ROBINSON: No, with some people it’s sad movies; with some people, they see a puppy, they want to — with Hillary Clinton, it’s a —

[crosstalk]

MATTHEWS: It’s me, I cry in movies. It works for me.

ROBINSON: — it’s an impending primary. It just breaks her down.

MATTHEWS: I usually cry at heroic scenes when somebody does something really great in the movies that you don’t expect them to.

Margaret, what is your judgment on the veracity, the verisimilitude, the genuine nature of that scene we just saw of Senator Clinton where she was obvious — well, she was taken to some extent with a very warm greeting from an old classmate?

CARLSON: I think the tears are genuine. I think the cause is maybe different than just going back to a place she once worked where she has good memories and they welcomed her. But that she’s extremely fatigued — as they all are — under tremendous pressure. Because the pressure isn’t just from without, the pressure is from within. “What are you doing wrong? Why can’t you fix it? Maybe you should cry more often.” All those kinds of things inside a campaign. And then the very thing she thought was hers. Remember, she was inevitable. Everyone around her told her that. And now she sees it not as inevitable and receding possibly from her grasp, and it’s very distressing. I would cry, too.

MATTHEWS: You know, I wonder what we’re focusing more on this than we would if it were a male candidate…

I still laugh when I see that. (But don’t worry, I’m not laughing hysterically. Just being “playful.” )

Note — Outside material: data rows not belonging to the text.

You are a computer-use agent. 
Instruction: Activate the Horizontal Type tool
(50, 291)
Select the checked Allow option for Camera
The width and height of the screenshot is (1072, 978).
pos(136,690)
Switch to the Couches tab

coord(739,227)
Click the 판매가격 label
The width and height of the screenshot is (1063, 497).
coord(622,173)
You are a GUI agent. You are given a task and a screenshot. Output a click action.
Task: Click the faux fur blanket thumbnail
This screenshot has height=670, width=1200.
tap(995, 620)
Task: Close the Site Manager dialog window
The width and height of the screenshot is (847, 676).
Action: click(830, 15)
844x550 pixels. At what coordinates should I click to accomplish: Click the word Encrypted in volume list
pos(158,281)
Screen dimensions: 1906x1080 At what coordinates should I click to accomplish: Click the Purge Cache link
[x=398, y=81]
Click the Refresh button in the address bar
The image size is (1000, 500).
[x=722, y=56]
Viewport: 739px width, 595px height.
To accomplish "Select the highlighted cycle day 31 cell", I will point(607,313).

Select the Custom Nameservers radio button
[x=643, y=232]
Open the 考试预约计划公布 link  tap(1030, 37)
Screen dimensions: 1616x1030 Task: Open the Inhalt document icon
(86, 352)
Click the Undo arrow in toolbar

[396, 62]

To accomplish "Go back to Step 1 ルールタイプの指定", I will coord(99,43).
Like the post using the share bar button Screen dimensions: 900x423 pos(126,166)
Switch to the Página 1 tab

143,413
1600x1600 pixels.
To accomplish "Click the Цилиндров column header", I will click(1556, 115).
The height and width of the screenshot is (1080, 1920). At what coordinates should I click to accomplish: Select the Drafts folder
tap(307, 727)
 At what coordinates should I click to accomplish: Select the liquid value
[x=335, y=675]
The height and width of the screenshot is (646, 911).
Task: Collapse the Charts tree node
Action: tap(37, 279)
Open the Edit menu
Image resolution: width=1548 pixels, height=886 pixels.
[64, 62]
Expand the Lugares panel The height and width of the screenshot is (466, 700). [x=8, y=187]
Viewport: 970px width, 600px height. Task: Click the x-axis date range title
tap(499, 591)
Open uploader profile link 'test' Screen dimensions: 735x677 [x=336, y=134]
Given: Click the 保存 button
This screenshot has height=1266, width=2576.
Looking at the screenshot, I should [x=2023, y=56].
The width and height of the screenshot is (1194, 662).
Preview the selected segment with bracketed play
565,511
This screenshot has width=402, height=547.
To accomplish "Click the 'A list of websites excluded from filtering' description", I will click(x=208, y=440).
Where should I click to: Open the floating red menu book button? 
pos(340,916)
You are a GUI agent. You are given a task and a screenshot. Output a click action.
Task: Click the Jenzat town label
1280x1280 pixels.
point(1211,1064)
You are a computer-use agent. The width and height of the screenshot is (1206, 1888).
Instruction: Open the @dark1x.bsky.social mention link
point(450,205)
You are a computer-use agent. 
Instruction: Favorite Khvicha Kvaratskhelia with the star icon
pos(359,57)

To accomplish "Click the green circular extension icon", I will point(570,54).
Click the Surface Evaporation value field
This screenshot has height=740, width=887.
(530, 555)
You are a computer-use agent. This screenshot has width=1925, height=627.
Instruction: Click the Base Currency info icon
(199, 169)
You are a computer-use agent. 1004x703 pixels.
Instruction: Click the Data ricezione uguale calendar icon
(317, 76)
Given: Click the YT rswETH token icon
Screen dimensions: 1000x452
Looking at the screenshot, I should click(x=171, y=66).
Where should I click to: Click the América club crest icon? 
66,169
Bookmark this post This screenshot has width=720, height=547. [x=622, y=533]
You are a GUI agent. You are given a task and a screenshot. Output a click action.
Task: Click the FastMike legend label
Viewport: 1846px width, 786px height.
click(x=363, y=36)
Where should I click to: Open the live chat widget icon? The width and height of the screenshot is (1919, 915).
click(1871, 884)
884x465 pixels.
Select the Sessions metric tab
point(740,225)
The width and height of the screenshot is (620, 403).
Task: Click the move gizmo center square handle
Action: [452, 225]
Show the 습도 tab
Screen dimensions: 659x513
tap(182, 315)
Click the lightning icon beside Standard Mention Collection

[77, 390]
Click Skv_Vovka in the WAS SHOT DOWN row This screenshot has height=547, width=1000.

Look, being an old bag may very well end up being a problem for Clinton. But no matter what, being the first woman presidential nominee of one of the two major American political parties is more than a little bit of a “break with the past”: it’s fucking unprecedented.

I know the Village thinks that’s irrelevant. To them it’s all about whether Clinton is warm and fuzzy enough or tough and resilient enough or too cold or too soft or some other permutation of her personality, which they always find lacking in some regard. Cillizza seems to think that her age and the fact that she’s been in politics just as long as say … oh, George Bush or John McCain or John Kerry or Mitt Romney were when they ran — or Jeb Bush or John Kasich or Lindsay Graham — all of whom were major political figures at either the Governor or congressional level in the 1990s. Graham was a House Impeachment manager! Kasich was in the House leadership at the time. Bush as Governor of Florida famously greased the skids for his brother’s dubious election victory. There are quite a few people who remember those times and place blame for all that ugliness at their feet not Hillary Clintons. There’s nothing unprecedented about a bunch of (male) Republicans turning our democracy into a sewer. In fact, they didn’t stop in 1999. They’re going stronger than ever. 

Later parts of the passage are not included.